Ce serait un jeu d’esprit peut-être un peu vain (qui sait pourtant ?) de rapporter ce sentiment du fluide que nous retrouvons en les Essais au sang des juifs espagnols que la mère de Montaigne avait transmis à son fils. Montaigne, lecteur et disciple des Grecs, le met au compte philosophique du pyrrhonisme, mais nous ne voyons dans ce pyrrhonisme qu’un mot, et la vérité est qu’un tel sentiment est lié chez lui, comme chez M. Bergson, au courant même de la vie intérieure. Chez tous deux la pensée procède toujours, dans son mouvement naturel, à l’image de l’eau et du fluide : « Nous ne sommes pas le courant vital lui-même ; nous sommes ce courant déjà chargé de matière, c’est-à-dire de parties congelées de sa substance qu’il charrie le long de son parcours. » Le bergsonisme, c’est la géologie et la géographie, la climatologie et l’hydrologie du fleuve héraclitéen, le détail et l’explication du πάντα ῥεῖ (panta rhei).

Entre Montaigne et Bergson il y a le Cogito, trois siècles de science positive et de réflexion philosophique. Montaigne, qui se connaît comme mouvement et changement, tire cette conclusion que, le mouvement et le changement étant, selon les philosophes eux-mêmes, du contradictoire et de l’irréel, en se connaissant il ne connaît rien, il se connaît comme un rien, qui lui est d’ailleurs cher et lui paraît intéressant. M. Bergson conclut, de ce qu’il est mouvement et qu’il est, que les philosophes doivent se tromper en pensant que le mouvement n’est pas. Tout provient de cette erreur des anciens, donnée d’ailleurs inévitablement dans la pente de la nature humaine, et qui consista à faire du mouvement une dégradation de l’immobile. « D’où résultait que l’Action était une contemplation affaiblie, la durée une image trompeuse et mobile de l’éternité immobile, l’Âme une chute de l’Idée… La science moderne date du jour où l’on érigea la mobilité en réalité indépendante.

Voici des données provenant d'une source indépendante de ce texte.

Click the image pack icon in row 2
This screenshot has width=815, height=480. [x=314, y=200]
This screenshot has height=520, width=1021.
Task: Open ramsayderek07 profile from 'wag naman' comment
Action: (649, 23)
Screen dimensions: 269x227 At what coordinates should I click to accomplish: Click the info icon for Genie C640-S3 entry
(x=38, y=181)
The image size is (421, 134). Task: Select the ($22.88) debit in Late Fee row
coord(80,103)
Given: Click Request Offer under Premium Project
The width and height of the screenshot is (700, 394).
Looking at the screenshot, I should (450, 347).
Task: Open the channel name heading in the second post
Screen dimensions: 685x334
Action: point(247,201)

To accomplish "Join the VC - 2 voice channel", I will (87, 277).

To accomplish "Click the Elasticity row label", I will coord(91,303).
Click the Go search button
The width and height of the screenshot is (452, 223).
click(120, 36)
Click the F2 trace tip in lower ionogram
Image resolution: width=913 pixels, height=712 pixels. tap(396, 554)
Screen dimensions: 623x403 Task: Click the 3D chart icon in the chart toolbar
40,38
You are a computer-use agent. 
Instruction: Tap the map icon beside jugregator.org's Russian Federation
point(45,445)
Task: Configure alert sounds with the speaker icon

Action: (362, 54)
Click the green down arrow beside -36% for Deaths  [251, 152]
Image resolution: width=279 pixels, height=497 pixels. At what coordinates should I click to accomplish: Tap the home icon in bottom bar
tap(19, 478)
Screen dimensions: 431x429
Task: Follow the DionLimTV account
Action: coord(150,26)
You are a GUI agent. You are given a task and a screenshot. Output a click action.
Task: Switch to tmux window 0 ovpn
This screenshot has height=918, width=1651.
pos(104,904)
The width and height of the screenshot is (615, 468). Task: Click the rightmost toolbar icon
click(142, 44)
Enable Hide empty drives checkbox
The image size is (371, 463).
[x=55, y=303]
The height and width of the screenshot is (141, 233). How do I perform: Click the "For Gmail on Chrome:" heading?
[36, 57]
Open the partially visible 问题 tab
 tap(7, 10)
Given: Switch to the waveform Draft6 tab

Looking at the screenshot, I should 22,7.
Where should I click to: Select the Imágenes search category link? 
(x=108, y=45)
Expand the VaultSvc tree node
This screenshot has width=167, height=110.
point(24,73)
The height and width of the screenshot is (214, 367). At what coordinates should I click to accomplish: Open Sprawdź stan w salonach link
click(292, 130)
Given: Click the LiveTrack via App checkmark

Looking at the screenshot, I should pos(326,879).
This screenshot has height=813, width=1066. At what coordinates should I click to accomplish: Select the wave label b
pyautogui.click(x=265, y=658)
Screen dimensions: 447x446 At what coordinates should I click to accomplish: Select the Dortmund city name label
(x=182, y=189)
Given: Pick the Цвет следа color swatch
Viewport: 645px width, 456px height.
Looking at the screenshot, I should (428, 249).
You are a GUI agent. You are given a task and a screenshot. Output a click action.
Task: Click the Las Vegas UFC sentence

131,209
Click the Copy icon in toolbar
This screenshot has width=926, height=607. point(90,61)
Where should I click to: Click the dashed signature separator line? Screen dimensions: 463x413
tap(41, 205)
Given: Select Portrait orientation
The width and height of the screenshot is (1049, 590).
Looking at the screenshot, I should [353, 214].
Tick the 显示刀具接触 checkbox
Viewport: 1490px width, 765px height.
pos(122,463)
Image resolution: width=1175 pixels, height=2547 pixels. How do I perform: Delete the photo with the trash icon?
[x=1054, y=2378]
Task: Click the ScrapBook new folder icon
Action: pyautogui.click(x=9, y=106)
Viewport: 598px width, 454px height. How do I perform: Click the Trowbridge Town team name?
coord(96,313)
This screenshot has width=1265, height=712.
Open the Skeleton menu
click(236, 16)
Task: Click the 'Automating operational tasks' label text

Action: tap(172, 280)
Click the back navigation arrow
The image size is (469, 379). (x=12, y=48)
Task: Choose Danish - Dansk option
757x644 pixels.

Elle date du jour où Galilée, faisant rouler une bille sur un plan incliné, prit la ferme résolution d’étudier ce mouvement de haut en bas pour lui-même, en lui-même, au lieu d’en chercher le principe dans les concepts du haut et du bas, deux immobilités par lesquelles Aristote croyait en expliquer suffisamment la

  1. Introd. à la trad. du Pragmatisme de James, p. 4.